Flat-panel HDTVs were the star of the 2006 holiday shopping season, thanks in no small part to free-falling prices. There is now a critical mass of people in the US who are starting to realize just how lousy standard definition TV is, like my friend and colleague Frank who can't bear to watch his TiVo Series 1 any more now that he has a humongous rear-projection 1080p screen, and is mulling building his own MythTV or Freevo box.

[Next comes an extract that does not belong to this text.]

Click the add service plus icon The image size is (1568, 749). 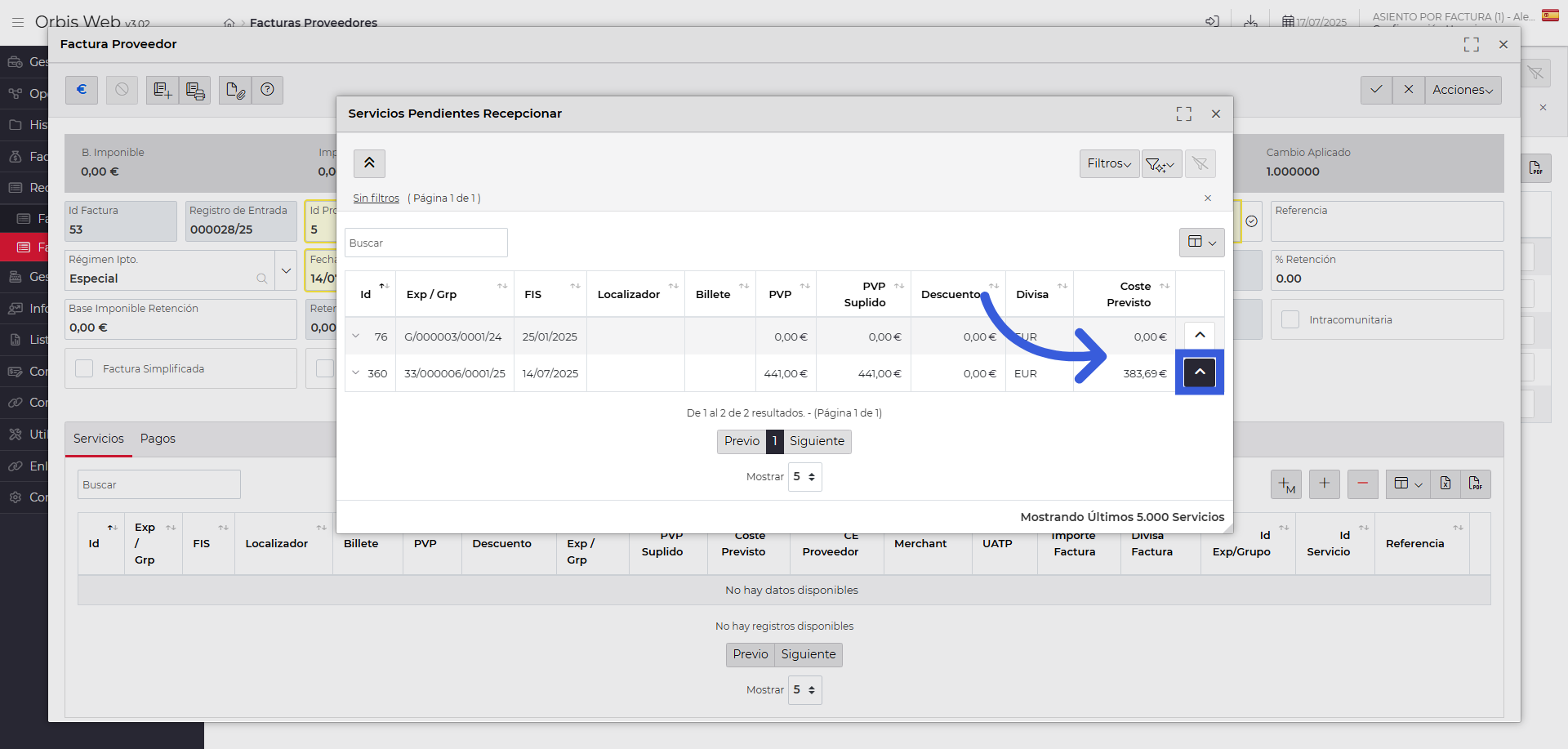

The iPod is already a mass-market phenomenon. I believe Apple has a real shot of taking a huge chunk of the cable companies' business away from them. Hollywood will be cheering, because Steve Jobs is one of them, and they can make much more profit from iTunes Store sales than from the crumbs the cable distribution monopolies grant them. Of course, there will be collateral damage like TiVo (not that I would particularly mind), and possibly NetFlix. Presumably Microsoft will do the same by adding equivalent functionality to the Xbox 360. Sony will try, but will fail utterly because of its insistence on polluting everything with proprietary yet unusable pseudo-standards and unredeemably horrid software. All in all, the television industry is in for some mighty interesting times.

Update (2007-03-24 10AM):

I have just cancelled my Comcast subscription. The guy handling the cancellation was actually very friendly, and we talked a little about South Park, TiVo, digital TVs and DVR options. They did not put any hurdles or unnecessary hoops to jump through in the cancellation process, you have to grant them that. Contrast this with scumbags like AOL who have been repeatedly been slammed by state attorney-generals for fraudulently keeping on charging users after cancellation. The cable company's pricing policies may be evil, but their customer service seems pretty good.


MacWorld SF 2007 round-up

One of the perks of living in San Francisco is easy access to MacWorld Expo. I can literally see the Moscone center a mere two blocks from my new office window. This year's show spanned both North and South halls, but in some ways was a let-down compared to the last two.

Of course, all the buzz was about the iPhone. The amazing thing is not that Apple should make one, but rather that not a single cell phone manufacturer has a clue about design and ergonomics. Nokia used to, but they have backslid badly with their sluggish and over-complex Series 60 allegedly smart phones.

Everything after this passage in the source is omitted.